This is an important distinction (schema v configuration), because schema is determined by the application; No change in schema makes sense without a corresponding change to the application. Configuration however is site-specific, and operational in nature; Parameters can be unique to a use-case, and updated frequently outside of any change to the application. !!Schema is determined by application developers, configuration by users/operators.!!

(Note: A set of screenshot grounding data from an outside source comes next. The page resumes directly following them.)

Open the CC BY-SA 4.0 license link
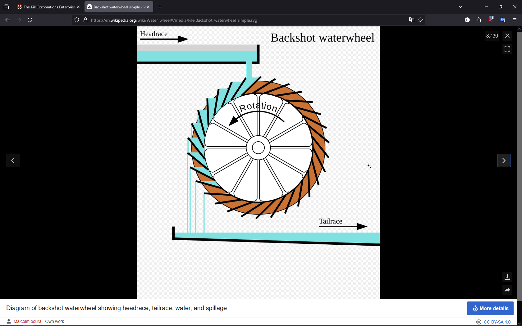 coord(497,322)
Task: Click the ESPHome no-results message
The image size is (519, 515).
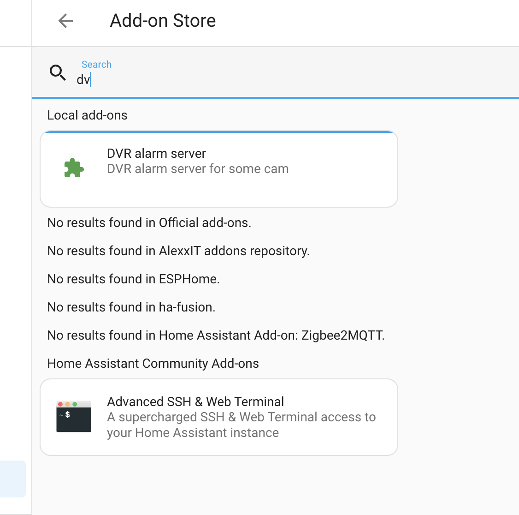Action: pyautogui.click(x=133, y=279)
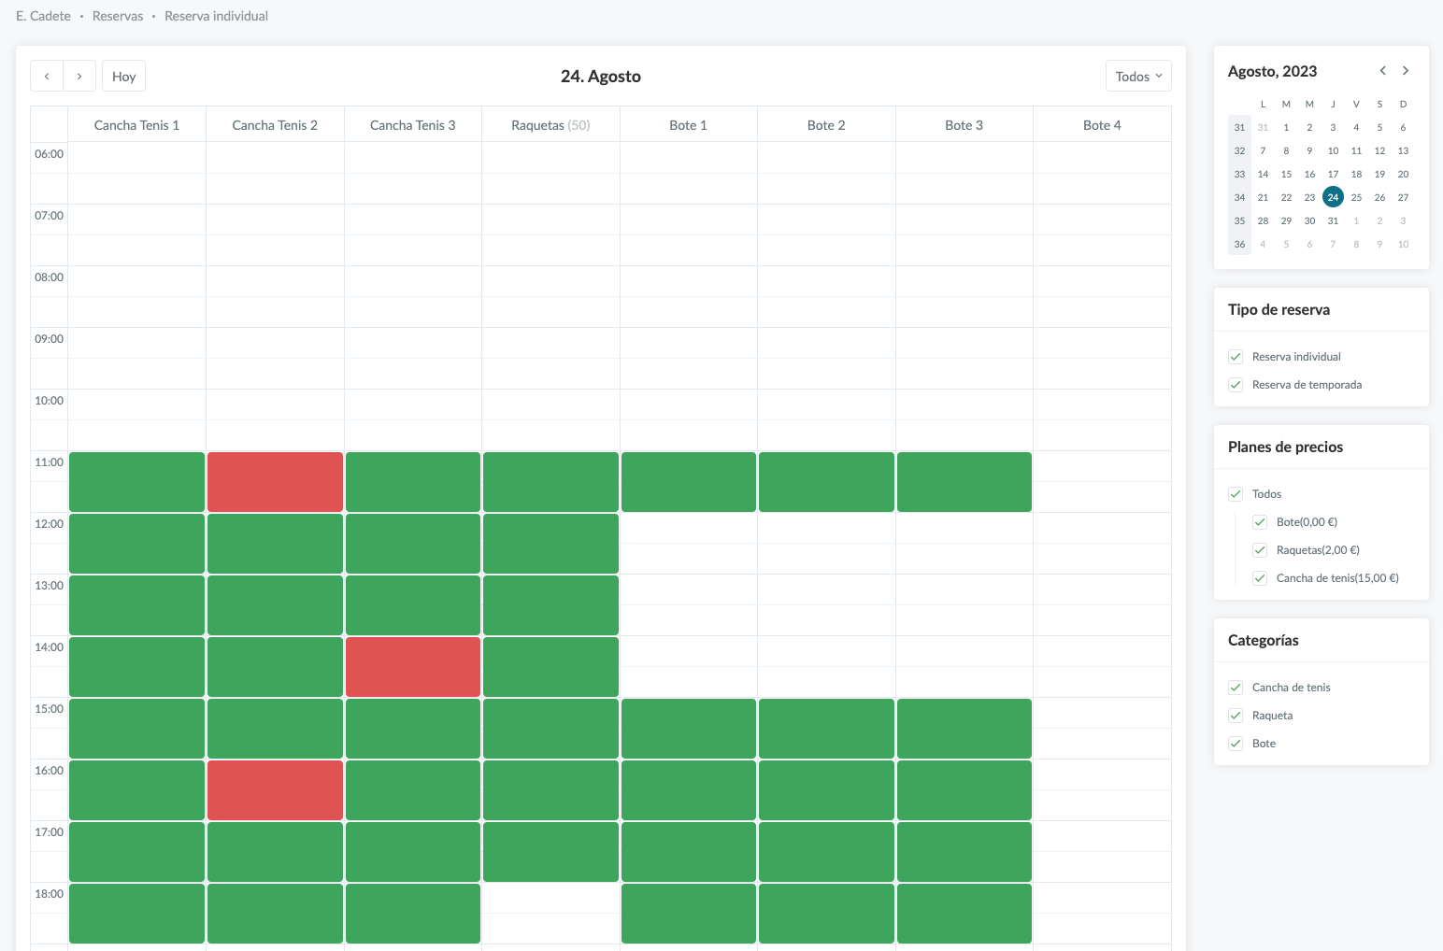Select August 25 in mini calendar

click(x=1356, y=197)
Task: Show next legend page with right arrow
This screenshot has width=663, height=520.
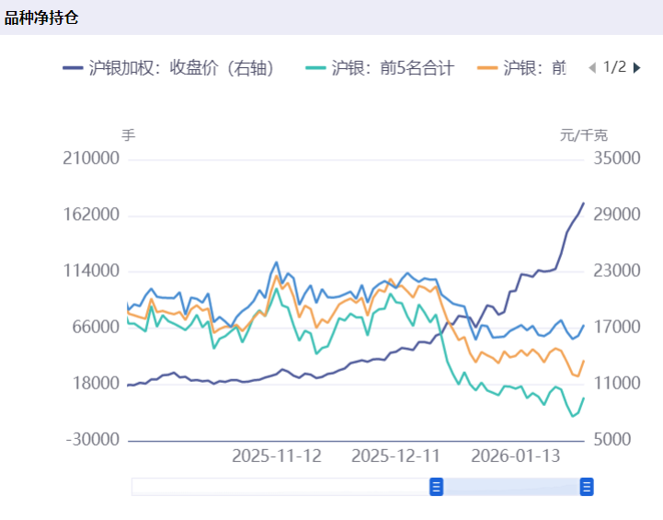Action: (636, 67)
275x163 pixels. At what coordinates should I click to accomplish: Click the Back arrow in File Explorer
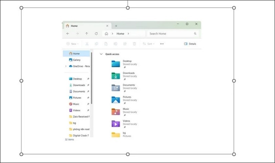click(x=68, y=34)
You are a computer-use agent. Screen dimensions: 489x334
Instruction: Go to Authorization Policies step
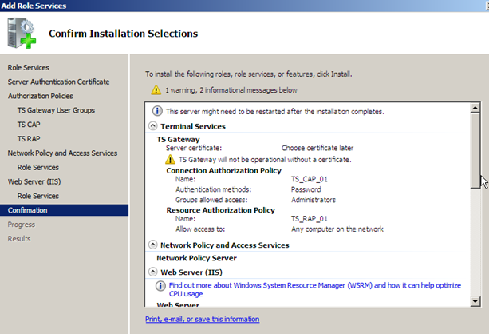pos(40,96)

(WARNING) Unfortunately, it is colloquial to refer to the entire DDL for a keyspace and/or table as //schema//. However, every effort is made throughput this ticket to use the term //schema// to mean only that which determines the data model, and //configuration// to refer to the corresponding operational settings.
# Proposal
## Schema Management
Since schema is tightly coupled to the application, it makes sense that it be kept versioned with the application code, where it can be changed in lock-step.
Ideally, we'd omit all configuration data, and rely on post-creation `ALTER`s to update defaults, but `CREATE KEYPACE` requires us to supply replication parameters. In this case all we can do is provide the minimum information (and document for third-parties the expectation that they followup).
```lang=sql,name=schema.cql
-- Use ALTER after keyspace creation to update replication according to your site requirements.
CREATE KEYSPACE data
WITH replication = {'class': 'SimpleStrategy', 'replication_factor': 1};
-- NOTE: Use ALTER after table creation to update default table properties, if necessary.
CREATE TABLE data.values (
username text PRIMARY KEY,
given text,
surname text
);
```
A complete schema is only useful for initial setup; It may also be necessary to ship the DDL needed to upgrade schema between releases.
```lang=sql,name=1.0-to-1.1.cql
ALTER TABLE data.values ADD email text;
```
## Configuration Management
A YAML-formatted file will be used to define the configuration properties for a cluster. The file will be maintained in version control (Puppet?), and synchronized to each of the corresponding cluster nodes.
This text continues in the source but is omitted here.